Data and practical requirements

  • A disbursement date on every loan, immutable, that defines cohort membership permanently. A loan never changes vintage, including after restructuring.
  • Historical performance snapshots, or a transaction history complete enough to reconstruct each loan's delinquency status at every past month-end.
  • A stable definition of "bad" applied identically across the whole series. Changing the default definition mid-series invalidates every comparison.
  • Sufficient cohort size. Small cohorts produce noisy curves. Where monthly volumes are low, group into quarters.
  • Consistent treatment of restructures and write-offs. A restructured loan that stops being reported as delinquent will flatter its vintage. Decide the rule, document it, apply it throughout.
  • Segmentation keys captured at origination β€” product, channel, branch, officer, score band. Segments cannot be analysed retrospectively if the attributes were never recorded.

Common mistakes

Comparing immature cohorts to mature ones at their final values. A cohort at MOB 4 will always look better than one at MOB 18. Only equal-age comparisons are valid β€” this is the entire point of the method, and it is still the most common error.

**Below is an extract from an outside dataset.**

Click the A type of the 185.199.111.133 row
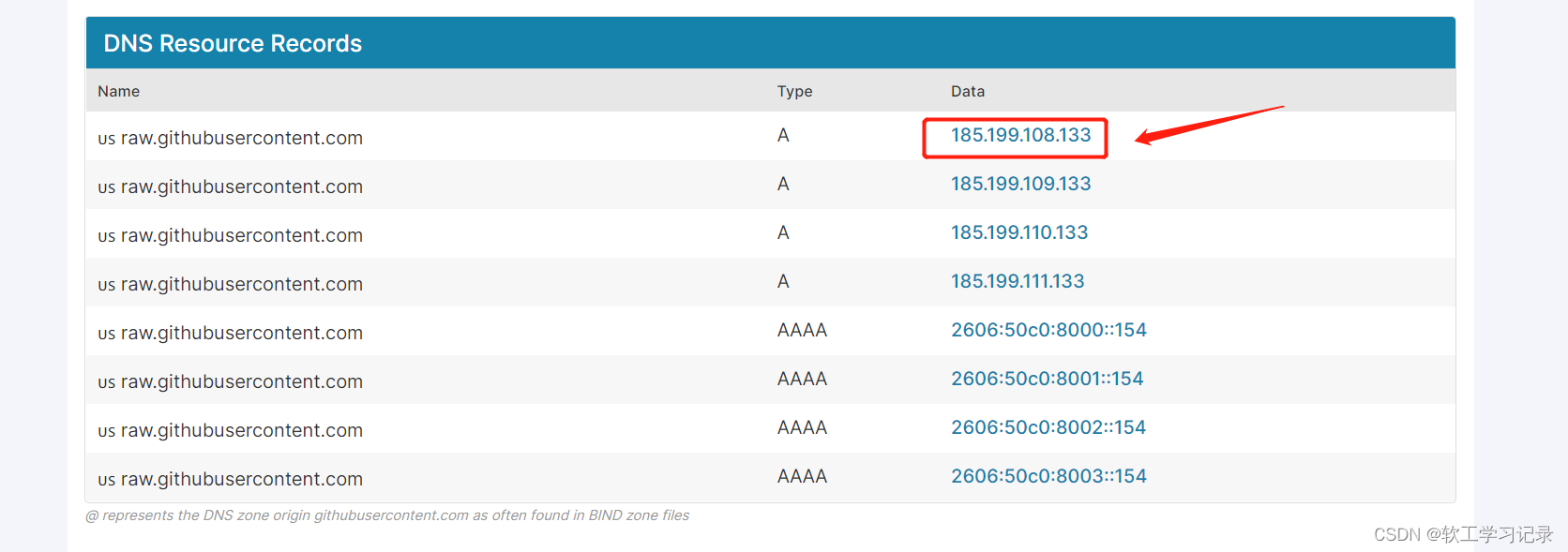Screen dimensions: 1568x552 [783, 281]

Using outstanding balance as the denominator. Reintroduces the growth distortion. Hold the original disbursed amount constant.

Ignoring mix shift. A cohort can deteriorate simply because its composition changed β€” more of a riskier product, more of a weaker channel β€” without any single segment worsening. Segment before concluding that underwriting has slipped.

Ignoring seasonality. In agricultural and school-fee-driven lending, cohorts originated in different months face genuinely different repayment environments. Compare like months across years as well as consecutive months.

Over-reading small cohorts. A few defaults in a small cohort produce dramatic percentage swings that mean nothing.

Stopping at the portfolio level. The aggregate curve is the average of segments that may be moving in opposite directions.

Treating a diagonal effect as an origination problem. If every cohort deteriorates in the same calendar month, the cause is external or operational, not underwriting.